AI Search Readiness Audit: 12 Checks That Determine Whether AI Assistants Can Find and Cite Your Site

Key Takeaways

robots.txt is the first gate. Blocking GPTBot, ClaudeBot, or PerplexityBot with a single Disallow: / rule silently removes your entire site from AI search — training data and live retrieval alike.
Named authors with credentials are the #1 E-E-A-T signal for AI. An author page with a job title, bio, and LinkedIn link gives AI models a verifiable identity to attach to your content — and a reason to cite it.
Answer-first content gets cited; buried-answer content gets skipped. AI assistants extract the opening sentences of a page. If those sentences don't answer the query, the page is passed over.
Canonical tags directly control which URL an AI credits. A misconfigured canonical pointing to a staging URL or a paginated variant means the AI cites a page that does not have your content.
All 12 checks can be automated. Running a full AI readiness audit with seo.yatna.ai takes about 60 seconds and scores every signal covered in this guide.

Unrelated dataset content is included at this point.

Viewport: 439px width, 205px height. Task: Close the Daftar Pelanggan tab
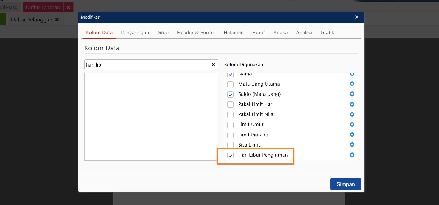[x=57, y=20]
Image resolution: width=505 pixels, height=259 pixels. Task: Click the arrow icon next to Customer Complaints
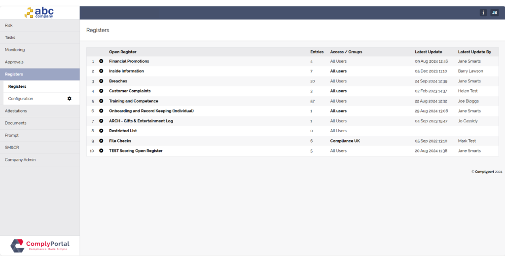pyautogui.click(x=101, y=91)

AI assistants now handle a significant share of informational search. Perplexity serves over 100 million queries per month. ChatGPT's browsing mode retrieves live web content with every Plus query. Claude surfaces citations in research-mode responses. If your site is not accessible, credible, and structured in ways these systems can process, it does not exist for the users asking questions in those interfaces.

The encouraging reality: AI readiness is auditable. Every signal that determines whether an AI assistant can find and cite your site is measurable, and most gaps are fixable in hours, not weeks. This guide walks through all 12 checks, explains what each one means, and tells you how to score your results.

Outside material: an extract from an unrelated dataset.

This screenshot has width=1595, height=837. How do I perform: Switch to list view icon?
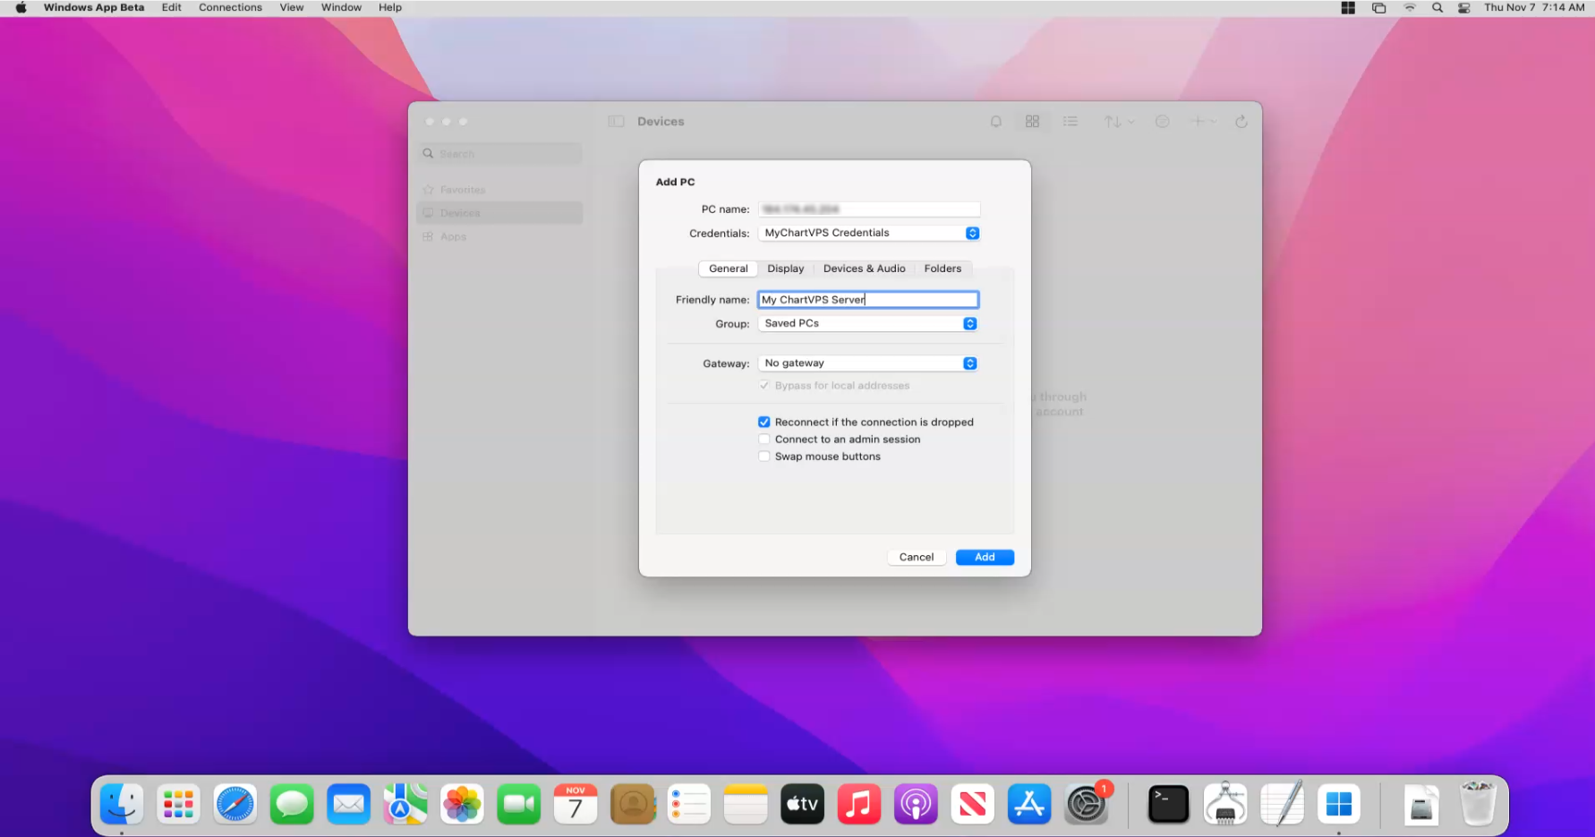point(1070,122)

What an AI Search Readiness Audit Measures — The Short Answer

An AI search readiness audit checks whether your site passes the technical, content, and authority signals that AI assistants use to decide whether to access, trust, and cite your pages. The 12 checks below cover crawl access, content structure, schema markup, page speed, link architecture, and authority signals. Score 10 or more and you are well-positioned. Score below 4 and AI assistants may not be able to describe your site accurately at all.

Check 1: robots.txt Allows AI Crawlers

Open https://yoursite.com/robots.txt in a browser. You are looking for any rules that apply to these user-agent strings:

AI System	User-Agent
ChatGPT / OpenAI	`GPTBot`, `ChatGPT-User`
Claude / Anthropic	`ClaudeBot`, `anthropic-ai`
Perplexity	`PerplexityBot`
Common Crawl (AI training datasets)	`CCBot`
Google Gemini training	`Google-Extended`

A blocking rule looks like this:

User-agent: GPTBot
Disallow: /

That single declaration makes your entire site invisible to ChatGPT's crawler — training data and live retrieval. Many sites introduced these blocks in 2023–2024 as a precaution against AI scraping, without understanding the long-term cost to AI search visibility.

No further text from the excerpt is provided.